China Reserves Slide Seen Easing, Yet Dam-Bust Still a Riskby
Weaker U.S. dollar has relieved pressure on the yuan
Test will come if Fed tightening expectations return
China is set to report a further easing in pressure on its foreign-exchange reserves in March, a shift that’s been helped by a hearty dose of good luck in the form of a weaker greenback.
While authorities have stemmed a record tide of departing money with stricter currency rules and repeated statements they don’t want a big devaluation in the yuan, there’s little sign yet that the appetite among Chinese investors to diversify abroad has been sated. And the central bank’s embrace of liquidity injections may result in an increase in pressure for funds to leave the country.
China has been one of the emerging-market beneficiaries of the U.S. Federal Reserve’s dialed-back outlook for interest-rate increases, underscored by Chair Janet Yellen’s remarks last week. After an estimated $1 trillion in funds left China in 2015, recent months have shown diminishing pressures. Data Thursday are forecast to show China’s reserves dropped in March by the least since October, when they last gained.
Chinese stocks rallied in March, and the yuan appreciated against the dollar, in a far cry from the turmoil seen in January. Signs of economic stabilization at home, including a rebound in the outlook for the struggling manufacturing sector, have also helped to turn sentiment. But the sands may shift anew.
"Don’t treat this relative calm as a permanent feature," said Shang-Jin Wei, chief economist at the Asian Development Bank. "In a few months, U.S. fundamentals could change."
There are other risks too: another stock-market rout or real-estate slump could spur pressure to take money out of China, and weakening exports or higher import prices would dent the current account surplus -- a key defense against capital outflows.
Since January, the People’s Bank of China has moved against speculators betting against the yuan and made it harder for its people to get money out of the country. It has also run down its reserves to help support the yuan. The March forecast for a level of about $3.192 trillion represents a drop of about 20 percent from the peak.
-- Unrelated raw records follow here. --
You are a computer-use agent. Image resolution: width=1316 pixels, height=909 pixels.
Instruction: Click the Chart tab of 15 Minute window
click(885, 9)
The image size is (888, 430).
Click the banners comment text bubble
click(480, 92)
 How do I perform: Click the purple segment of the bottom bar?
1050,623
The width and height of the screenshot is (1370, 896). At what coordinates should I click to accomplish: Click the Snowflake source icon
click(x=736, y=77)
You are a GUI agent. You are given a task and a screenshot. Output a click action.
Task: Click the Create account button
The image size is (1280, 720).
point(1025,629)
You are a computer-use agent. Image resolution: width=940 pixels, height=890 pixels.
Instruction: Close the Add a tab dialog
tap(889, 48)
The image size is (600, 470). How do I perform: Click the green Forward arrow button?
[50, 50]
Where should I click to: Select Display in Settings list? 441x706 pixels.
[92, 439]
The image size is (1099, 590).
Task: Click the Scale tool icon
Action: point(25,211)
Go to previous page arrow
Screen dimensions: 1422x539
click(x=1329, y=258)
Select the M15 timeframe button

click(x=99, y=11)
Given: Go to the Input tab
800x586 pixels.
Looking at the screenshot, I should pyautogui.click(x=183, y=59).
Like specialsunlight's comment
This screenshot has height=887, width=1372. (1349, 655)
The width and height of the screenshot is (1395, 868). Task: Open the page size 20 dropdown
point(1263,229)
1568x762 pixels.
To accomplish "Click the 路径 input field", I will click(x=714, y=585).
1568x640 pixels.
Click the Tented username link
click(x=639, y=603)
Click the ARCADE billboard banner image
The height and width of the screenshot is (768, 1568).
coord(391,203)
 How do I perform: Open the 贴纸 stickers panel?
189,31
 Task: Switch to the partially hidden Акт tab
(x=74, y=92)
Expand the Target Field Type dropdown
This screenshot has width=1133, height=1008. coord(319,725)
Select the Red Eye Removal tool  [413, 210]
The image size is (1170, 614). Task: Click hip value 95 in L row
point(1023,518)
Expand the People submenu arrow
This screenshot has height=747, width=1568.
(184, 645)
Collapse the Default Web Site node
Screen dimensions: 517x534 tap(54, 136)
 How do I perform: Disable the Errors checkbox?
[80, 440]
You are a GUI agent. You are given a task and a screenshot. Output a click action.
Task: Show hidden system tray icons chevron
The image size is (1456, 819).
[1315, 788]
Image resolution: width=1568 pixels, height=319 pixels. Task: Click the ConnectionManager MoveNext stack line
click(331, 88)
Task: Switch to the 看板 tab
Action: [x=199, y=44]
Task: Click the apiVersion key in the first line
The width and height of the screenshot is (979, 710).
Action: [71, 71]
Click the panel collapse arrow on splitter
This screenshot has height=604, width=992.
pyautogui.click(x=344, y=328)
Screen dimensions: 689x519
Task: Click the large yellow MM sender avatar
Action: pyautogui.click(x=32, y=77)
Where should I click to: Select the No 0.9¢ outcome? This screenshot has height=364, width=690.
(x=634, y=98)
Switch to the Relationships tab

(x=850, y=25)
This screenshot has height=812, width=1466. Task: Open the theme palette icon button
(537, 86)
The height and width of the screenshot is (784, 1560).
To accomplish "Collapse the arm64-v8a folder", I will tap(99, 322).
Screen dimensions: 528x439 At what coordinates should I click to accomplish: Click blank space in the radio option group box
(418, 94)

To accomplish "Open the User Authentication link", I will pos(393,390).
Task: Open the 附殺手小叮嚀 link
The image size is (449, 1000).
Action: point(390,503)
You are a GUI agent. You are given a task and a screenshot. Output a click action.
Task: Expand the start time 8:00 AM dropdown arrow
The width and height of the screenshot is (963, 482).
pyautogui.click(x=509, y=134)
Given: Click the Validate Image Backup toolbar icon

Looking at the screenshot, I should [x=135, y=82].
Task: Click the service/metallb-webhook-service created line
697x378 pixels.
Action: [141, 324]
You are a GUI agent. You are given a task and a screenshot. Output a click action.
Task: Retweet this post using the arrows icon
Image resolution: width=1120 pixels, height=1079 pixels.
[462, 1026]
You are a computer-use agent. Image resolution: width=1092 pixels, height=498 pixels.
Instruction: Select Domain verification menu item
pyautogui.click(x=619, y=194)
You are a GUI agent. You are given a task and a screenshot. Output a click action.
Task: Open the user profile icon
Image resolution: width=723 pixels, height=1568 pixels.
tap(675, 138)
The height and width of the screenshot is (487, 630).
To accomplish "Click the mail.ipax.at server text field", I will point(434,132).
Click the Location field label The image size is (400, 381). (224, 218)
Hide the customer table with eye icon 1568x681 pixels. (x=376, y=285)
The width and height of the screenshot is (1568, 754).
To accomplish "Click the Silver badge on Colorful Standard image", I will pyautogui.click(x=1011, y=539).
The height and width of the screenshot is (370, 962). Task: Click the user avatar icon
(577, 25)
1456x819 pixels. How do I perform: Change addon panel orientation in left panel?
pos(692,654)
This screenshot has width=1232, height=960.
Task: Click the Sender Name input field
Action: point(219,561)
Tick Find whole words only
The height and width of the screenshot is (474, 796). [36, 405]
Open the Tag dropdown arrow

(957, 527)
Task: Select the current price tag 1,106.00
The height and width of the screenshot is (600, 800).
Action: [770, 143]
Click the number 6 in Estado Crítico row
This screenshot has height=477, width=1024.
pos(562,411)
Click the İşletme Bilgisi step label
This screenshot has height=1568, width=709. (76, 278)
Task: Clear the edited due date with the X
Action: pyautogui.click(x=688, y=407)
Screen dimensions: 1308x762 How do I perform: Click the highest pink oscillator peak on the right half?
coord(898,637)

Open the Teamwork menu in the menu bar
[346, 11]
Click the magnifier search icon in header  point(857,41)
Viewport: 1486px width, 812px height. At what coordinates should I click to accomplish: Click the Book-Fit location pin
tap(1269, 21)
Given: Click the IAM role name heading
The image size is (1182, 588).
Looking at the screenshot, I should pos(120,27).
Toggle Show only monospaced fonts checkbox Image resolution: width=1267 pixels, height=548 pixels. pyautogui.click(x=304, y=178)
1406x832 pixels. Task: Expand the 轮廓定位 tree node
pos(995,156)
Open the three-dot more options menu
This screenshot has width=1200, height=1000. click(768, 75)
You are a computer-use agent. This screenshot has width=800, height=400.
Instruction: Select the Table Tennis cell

"China’s official FX reserves remain huge and can easily afford such a run-off for a while," said Warren Coats, a former economist at the International Monetary Fund who advises central banks around the world. "That is largely a good thing as China currently has reduced options for domestic investment as unproductive, mis-investments work themselves off."
Since the end of February, outflows have become "clearly muted," according to economists at Societe Generale SA. The bank expects that reserves increased in March, likely reaching $3.25 trillion.
One positive for China is that it’s closer now to working off a load of foreign-currency borrowing taken on to place bets on yuan appreciation, back before Chinese leaders unexpectedly devalued it in August. Those bets contributed to a rapid buildup in U.S. dollar debt over several years to 6 percent of gross domestic product, according to research by Citigroup Inc.
"We may not be too many hundreds of billions of dollars -- and not too many months or quarters -- away from being able to stop worrying about the very close connection between China’s capital account and U.S. monetary policy," Citigroup Inc. head of emerging-market economics David Lubin wrote in a recent note. Yet for now, "when expectations of U.S. monetary tightening gather pace, that will accelerate capital outflows from China."
Another worry on the immediate horizon is a run-up in domestic liquidity relative to the level of reserves. The ratio of the M2 gauge of money supply to the currency holdings is now the highest in more than a decade.
If Chinese residents face stepped-up incentives to move more of their $21.4 trillion worth of local yuan deposits out, that would rapidly escalate the challenges for policy makers.
"Households hold the key," said Rob Subbaraman, Nomura Holdings Inc.’s chief economist for Asia ex-Japan. To restore confidence, China will need to push through painful structural reforms to cut back debt and overcapacity, he said.
It remains to be seen whether March was the calm in the storm, or a return to fair weather for China’s capital flows.
"With the measures to clamp down on outflows and the temporary stabilization of the exchange rate, you could see a more modest decline" or even some gain in reserves, said Stephen Jen, co-founder of SLJ Macro Partners LLP in London. Even so, "the story is not over" for the diversification abroad of Chinese savings, which will put pressure on reserves and the yuan, he said.